The Ullens Center for Contemporary Art is proud to present “Wang Keping” an exhibition of more than 50 works by one of China’s first contemporary sculptors. The show contains sculptures from various moments in the artist’s 35-year career and covers a wide range of different subjects and themes.
Wang Keping started out making political sculpture as part of the charged environment of late 1970s Beijing. After moving to France in 1984, he shifted to a more naturalistic way of working. The artist’s work can be roughly divided into five thematic categories—men, women, birds, couples, and pure forms—into which they are grouped for the UCCA exhibition.

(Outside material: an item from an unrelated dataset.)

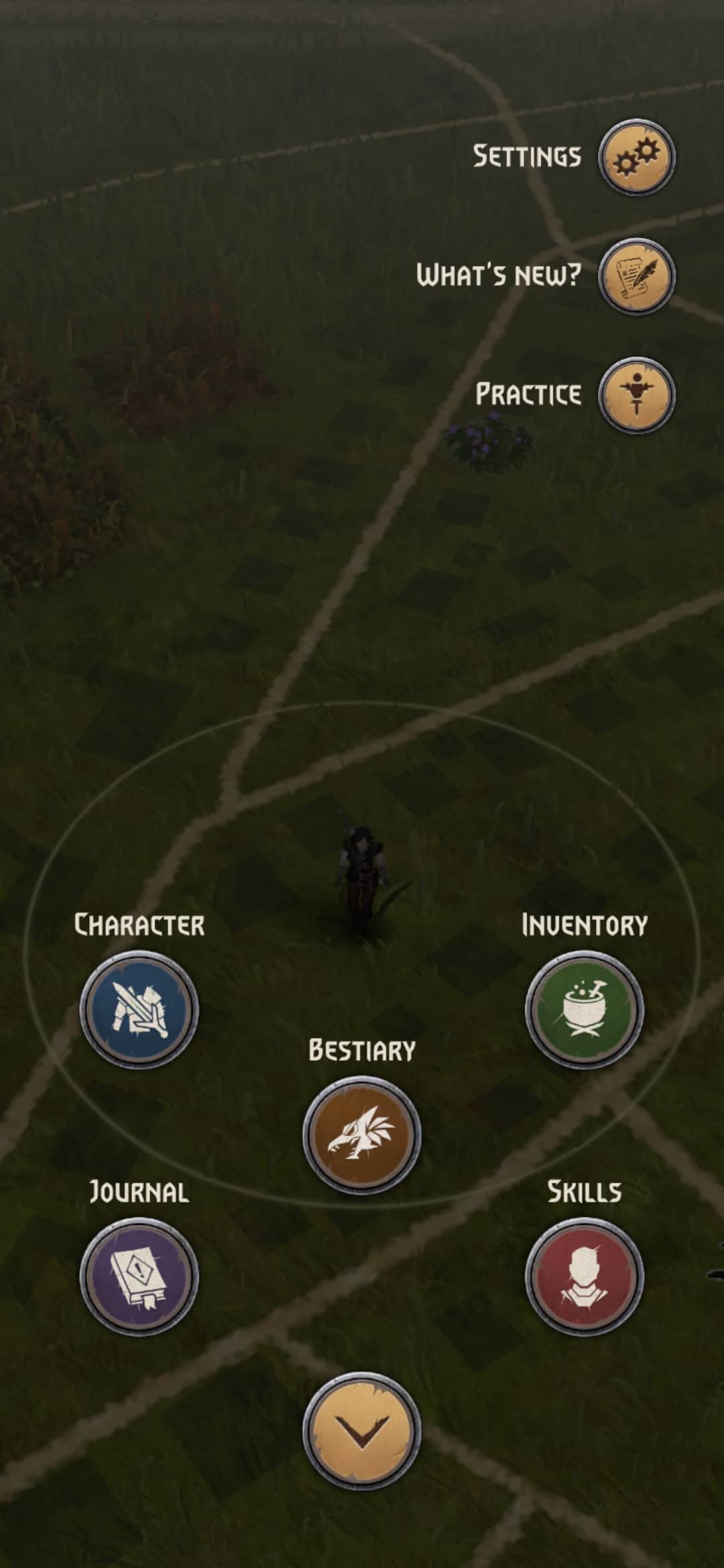
Task: Open the Character screen
Action: (x=139, y=1009)

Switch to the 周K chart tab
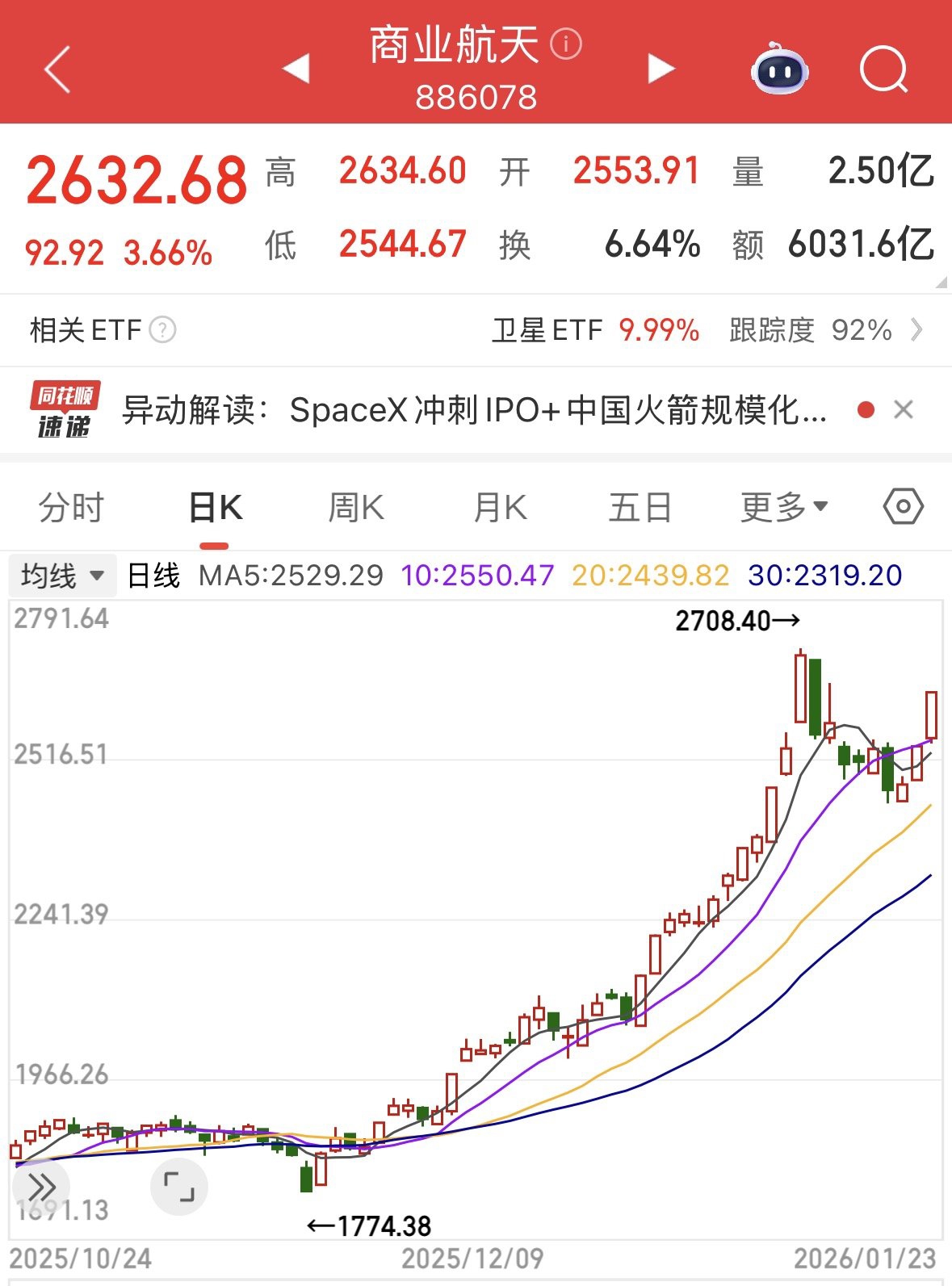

Wang Keping’s practice evinces a patience beyond that of virtually any artist practicing today. To prepare the wood for his sculptures, he will let logs sit for months, sometimes years, allowing the innate features and fissures of the material to grow and deepen until they take on their own distinctive, biologically-determined shapes. Wang’s decades of woodworking experience allows him some measure of foresight into how the wood will splinter, though every piece contains an element of chance. For each sculpture, Wang blends his aesthetic perspective with the form determined by the wood itself, a quasi-Modernist Michelangelo living in the age of contemporary art. As Wang has said, “The wood tells me something, gives me an idea. Each tree is like a human body: there is flesh and there is bone; there are tender parts, hard parts, solid parts, and fragile parts. You cannot go against its nature but must follow it.”
Despite distancing himself from the mainstream art establishment, the artist sees no contradiction between his style and the spirit of contemporary art. Of his work, Wang has said, “In my sculpture, I strive to find that which is universal in primitive Chinese form, and the further back I go to the origins of this art, the closer I am to my idea of contemporary art.”